The proposal by Besley & Spresser was selected, along with twenty others from seventy-six countries, to be included among the Triennale's "Independent Projects."
“This project began with a question: what if one of the building industry’s most hazardous materials could become one of its most promising?”
Peter Besley.
“We wanted to take something historically feared and reveal its potential for renewal through innovation, research and design.
The installation makes visible the idea that repair can be both a technical and a poetic act.”
Jessica Spresser.

09.ED.15 REDUX by Besley & Spresser. Photograph by Rui Cardoso.
Project description by Besley & Spresser
"Unquenchable, Inextinguishable" - From the ancient Greek σβεστος: “asbestos”
“09.ED.15 Redux” shows asbestos, historically a dangerous building material, transformed into harmless, carbon-negative by-products with high architectural potential. The installation shifts the narrative of asbestos from industrial exploitation and suffering to one of repair and innovation. Reflecting the Triennale’s theme, ‘How Heavy is a City’, the exhibition addresses the environmental legacy of asbestos in urban and suburban areas and offers a vision for sustainable urban development via new technologies. The exhibition takes the form of a built installation using these new materials in Lisbon, advocating for a transformative approach in material culture and architecture.
The curiosity, inventiveness and ambition which humanity has relentlessly applied to natural materials underpins the standard narrative of the progress of cities in history. However this “progress” is now everywhere in question, as cities destroy the environments which support them and increasingly harm the lives of their inhabitants. In the case of asbestos, the city’s materials can be fatal.

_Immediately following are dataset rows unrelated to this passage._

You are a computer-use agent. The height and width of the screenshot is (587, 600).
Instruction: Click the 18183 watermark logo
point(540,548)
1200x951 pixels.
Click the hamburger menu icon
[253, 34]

Asbestos, once a construction “miracle material”, kills hundreds of thousands of people each year and creates millions of tons of contaminated waste landfill worldwide. Yet, what is asbestos? Asbestos is a naturally occurring mineral - a part of the earth. It rests in the ground like other minerals. Asbestos is not “toxic” like human-made poison or radiation. If disturbed and inhaled or ingested, asbestos is harmful to humans. Disturbing asbestos by mining and placing in building products is entirely a catastrophe of our own making. It joins a growing list of exploited natural materials that are now harming us.
However humanity’s curiosity, inventiveness and ambition remains, and can be redirected. It has the potential to be more wisely and less cynically deployed. The historical precedent for the redirection of human focus is long and promising. Around 8% of global carbon emissions are from cement production, yet minerals from broken-down asbestos via an EU certified process by Asbeter can replace up to a quarter of the cement traditionally used in it. The potential impact of this substitution is profound, offering a scalable path toward dramatically lowering the carbon footprint of construction worldwide.
For the city and its materials, the focus should move to within its own boundaries, not outward to ever more compromised wild environments. It should be to the radical repair, reuse and rediscovery of materials the city already has. In the case of asbestos, waste building materials which include the mineral can be recrystallised to form new, safe materials. These new materials have great potential: for the replacement of cement in construction, and use in architectural materials like renders, tiling and glazes. In addition, reuse and adding asbestos to a circular economy has the potential to unlock large landfill sites, returning them to use or as rewilded environments. Ageing buildings constructed with asbestos too, can be safely recycled into non-hazardous materials. The city can begin to return to its earlier idea as a platform for improvement of human life, and its natural spaces and peripheries recover as living ecologies.